_The request_
Reproduce the lines below without any change, starting from the first line and ending with the line that contains "Action: [854, 18]", both included.

Stored items:
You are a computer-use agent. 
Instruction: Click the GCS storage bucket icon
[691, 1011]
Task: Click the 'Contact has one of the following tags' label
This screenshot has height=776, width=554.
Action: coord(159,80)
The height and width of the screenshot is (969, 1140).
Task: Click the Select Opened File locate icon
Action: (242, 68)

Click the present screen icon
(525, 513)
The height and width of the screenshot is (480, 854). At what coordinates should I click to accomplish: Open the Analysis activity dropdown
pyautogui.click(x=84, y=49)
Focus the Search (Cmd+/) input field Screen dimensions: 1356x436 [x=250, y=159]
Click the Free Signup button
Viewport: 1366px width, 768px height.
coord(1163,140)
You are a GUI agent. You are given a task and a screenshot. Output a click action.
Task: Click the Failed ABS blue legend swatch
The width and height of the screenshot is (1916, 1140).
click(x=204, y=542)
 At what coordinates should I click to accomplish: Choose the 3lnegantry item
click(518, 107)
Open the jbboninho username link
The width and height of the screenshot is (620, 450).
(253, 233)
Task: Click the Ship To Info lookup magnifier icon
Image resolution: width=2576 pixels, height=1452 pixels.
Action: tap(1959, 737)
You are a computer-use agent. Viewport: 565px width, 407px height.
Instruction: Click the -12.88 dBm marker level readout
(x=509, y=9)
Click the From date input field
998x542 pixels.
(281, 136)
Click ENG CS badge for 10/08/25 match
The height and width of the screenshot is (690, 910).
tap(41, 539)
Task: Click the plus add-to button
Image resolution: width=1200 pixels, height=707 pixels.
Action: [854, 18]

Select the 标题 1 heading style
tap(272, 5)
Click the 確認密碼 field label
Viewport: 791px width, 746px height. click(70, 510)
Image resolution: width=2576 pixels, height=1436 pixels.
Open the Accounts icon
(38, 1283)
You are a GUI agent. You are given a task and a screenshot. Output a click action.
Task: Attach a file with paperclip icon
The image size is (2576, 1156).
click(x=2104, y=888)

_Solved problem_
You are a computer-use agent. 
Instruction: Click the GCS storage bucket icon
[691, 1011]
Task: Click the 'Contact has one of the following tags' label
This screenshot has height=776, width=554.
Action: coord(159,80)
The height and width of the screenshot is (969, 1140).
Task: Click the Select Opened File locate icon
Action: (242, 68)

Click the present screen icon
(525, 513)
The height and width of the screenshot is (480, 854). At what coordinates should I click to accomplish: Open the Analysis activity dropdown
pyautogui.click(x=84, y=49)
Focus the Search (Cmd+/) input field Screen dimensions: 1356x436 [x=250, y=159]
Click the Free Signup button
Viewport: 1366px width, 768px height.
coord(1163,140)
You are a GUI agent. You are given a task and a screenshot. Output a click action.
Task: Click the Failed ABS blue legend swatch
The width and height of the screenshot is (1916, 1140).
click(x=204, y=542)
 At what coordinates should I click to accomplish: Choose the 3lnegantry item
click(518, 107)
Open the jbboninho username link
The width and height of the screenshot is (620, 450).
(253, 233)
Task: Click the Ship To Info lookup magnifier icon
Image resolution: width=2576 pixels, height=1452 pixels.
Action: tap(1959, 737)
You are a computer-use agent. Viewport: 565px width, 407px height.
Instruction: Click the -12.88 dBm marker level readout
(x=509, y=9)
Click the From date input field
998x542 pixels.
(281, 136)
Click ENG CS badge for 10/08/25 match
The height and width of the screenshot is (690, 910).
tap(41, 539)
Task: Click the plus add-to button
Image resolution: width=1200 pixels, height=707 pixels.
Action: [854, 18]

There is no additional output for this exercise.